I grew up in the projects, which at one time were a wonderful place to live. They were originally designed for lower middle class people who worked but didn't make much money. No welfare/unemployed were accepted. And where I lived it was 90% white. Then the powers that be decided that they would use public housing for "urban renewal" which meant moving in all of the *beep* from the ghettos of Brooklyn and The Bronx. Within 3 years the housing development was turned into a crime ridden hellhole with piss in the staircases and elevators. Schools became horrible and the entire neighborhood and eventually the whole town turned to crap. I'm sure none of this will be depicted in this miniseries and will just show the poor minorities trying to live in a better place, not what they turn the better place into once they get there. And the mean, prejudiced white people who don't want them moving in, not the white people of all ages who are attacked, beaten and robbed by the lovely poor folks.
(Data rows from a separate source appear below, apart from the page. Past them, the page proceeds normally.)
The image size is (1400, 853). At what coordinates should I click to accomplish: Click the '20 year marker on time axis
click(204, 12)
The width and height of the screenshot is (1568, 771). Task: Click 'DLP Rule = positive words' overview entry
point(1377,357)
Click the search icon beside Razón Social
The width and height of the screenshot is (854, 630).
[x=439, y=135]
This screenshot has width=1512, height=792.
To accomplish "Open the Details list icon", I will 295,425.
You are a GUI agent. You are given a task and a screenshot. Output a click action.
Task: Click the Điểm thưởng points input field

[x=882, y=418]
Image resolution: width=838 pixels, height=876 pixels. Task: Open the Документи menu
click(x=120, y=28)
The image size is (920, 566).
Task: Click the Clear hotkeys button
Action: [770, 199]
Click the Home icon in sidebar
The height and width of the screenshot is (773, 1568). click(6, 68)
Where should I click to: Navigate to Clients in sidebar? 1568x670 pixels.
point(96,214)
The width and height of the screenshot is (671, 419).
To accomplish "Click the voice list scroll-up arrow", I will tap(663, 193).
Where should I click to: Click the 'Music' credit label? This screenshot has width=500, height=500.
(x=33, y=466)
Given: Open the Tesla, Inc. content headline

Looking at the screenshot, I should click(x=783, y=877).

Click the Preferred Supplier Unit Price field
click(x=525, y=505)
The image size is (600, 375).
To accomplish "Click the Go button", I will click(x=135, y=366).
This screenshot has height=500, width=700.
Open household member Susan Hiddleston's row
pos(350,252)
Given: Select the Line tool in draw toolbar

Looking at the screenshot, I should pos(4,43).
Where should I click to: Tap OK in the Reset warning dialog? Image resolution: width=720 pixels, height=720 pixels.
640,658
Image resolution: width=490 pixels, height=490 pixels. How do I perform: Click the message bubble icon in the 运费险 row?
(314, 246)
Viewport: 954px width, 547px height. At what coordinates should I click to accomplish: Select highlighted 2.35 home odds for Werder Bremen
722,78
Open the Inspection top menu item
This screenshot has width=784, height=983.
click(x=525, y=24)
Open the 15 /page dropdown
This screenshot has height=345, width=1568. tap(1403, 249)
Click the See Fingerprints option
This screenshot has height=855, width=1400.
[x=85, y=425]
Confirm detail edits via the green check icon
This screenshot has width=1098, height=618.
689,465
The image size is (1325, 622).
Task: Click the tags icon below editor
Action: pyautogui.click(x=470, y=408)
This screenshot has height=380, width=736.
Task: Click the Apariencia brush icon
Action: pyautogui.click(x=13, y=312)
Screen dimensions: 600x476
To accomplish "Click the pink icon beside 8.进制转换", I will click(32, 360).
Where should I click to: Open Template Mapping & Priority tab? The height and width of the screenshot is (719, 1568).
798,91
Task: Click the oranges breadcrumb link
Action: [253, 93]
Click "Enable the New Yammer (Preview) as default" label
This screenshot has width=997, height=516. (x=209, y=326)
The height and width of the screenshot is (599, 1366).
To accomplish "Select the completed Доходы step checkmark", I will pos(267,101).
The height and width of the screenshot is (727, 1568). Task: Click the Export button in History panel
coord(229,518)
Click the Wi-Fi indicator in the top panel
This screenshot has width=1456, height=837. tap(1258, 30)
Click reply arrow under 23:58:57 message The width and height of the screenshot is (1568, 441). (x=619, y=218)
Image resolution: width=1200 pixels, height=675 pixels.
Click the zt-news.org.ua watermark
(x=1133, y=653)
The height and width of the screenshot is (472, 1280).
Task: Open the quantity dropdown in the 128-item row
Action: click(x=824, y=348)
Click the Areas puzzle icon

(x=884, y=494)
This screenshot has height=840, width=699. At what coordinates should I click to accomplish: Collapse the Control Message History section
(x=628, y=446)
I am sorry that happened to you but I think you are projecting your childhood on a show that is just trying to tell a story of a Mayor in a major crisis. I am surprised you see a "tilt" to this show, but I guess racial issues charge you up.

I can see why the white citizens of Yonkers are upset about public housing being built and I empathize with them, so its funny to me that you see a certain "tilt" to the show.

Are you afraid viewers like me, who just want to watch actors like Issac Oscars and Jim Belush, take the social issue to heart and become a bleeding heart liberal? lol grow up man. Most of the viewers just want to watch this because they wanted to get the bad taste of True Detective 2 out of their mouths.

reply

I love D.S. - but he can have some skewed views

reply

Well The Wire certainly didn't take the stance that "all black people are good and all white people are evil", so let's hold off judgment on that point until this series is over.


And while I don't disagree with what you're saying, as you obviously have more direct experience in this arena, there are still four more episodes left to finish this story, so let's see where it goes.




Game of Thrones - Best Show on TV

reply

I honestly dont understand the issue here.

Is it because the show does have some minority characters that are struggling and arent involved in crime and are trying to get by in life?

Why is that so strange?

reply

I've lived down the street from one of the public housing project presented in this show for 20 years. It has yet to descend into a crime infested hell hole.

reply

I grew up in the projects, which at one time were a wonderful place to live. They were originally designed for lower middle class people who worked but didn't make much money. No welfare/unemployed were accepted. And where I lived it was 90% white. Then the powers that be decided that they would use public housing for "urban renewal" which meant moving in all of the *beep* from the ghettos of Brooklyn and The Bronx. Within 3 years the housing development was turned into a crime ridden hellhole with piss in the staircases and elevators. Schools became horrible and the entire neighborhood and eventually the whole town turned to crap. I'm sure none of this will be depicted in this miniseries and will just show the poor minorities trying to live in a better place, not what they turn the better place into once they get there. And the mean, prejudiced white people who don't want them moving in, not the white people of all ages who are attacked, beaten and robbed by the lovely poor folks.


Dude, they told your story this episode!

The red headed old lady told Keener's character's after the meeting after it used to be a vet base and all white. It was just like your experience. lol

You still think they are trying to push an agenda?

reply

Get over yourself.

reply

You're an idiot. Post something of substance.

reply

Interesting, I grew up around rich white people and their kids totally trashed the neighborhood, got into fights, did an insane amount of drugs, were just general all around pieces of crap. But being rich, their parents could just hire other people to clean it up and use their influence to avoid ever facing legal consequences.

reply

So in other words in your opinion/view/experience there is very little difference between an affluent neighborhood and one in the inner city?

reply

Yeah, me too. Same levels of crime, just quieter. And better lawyers.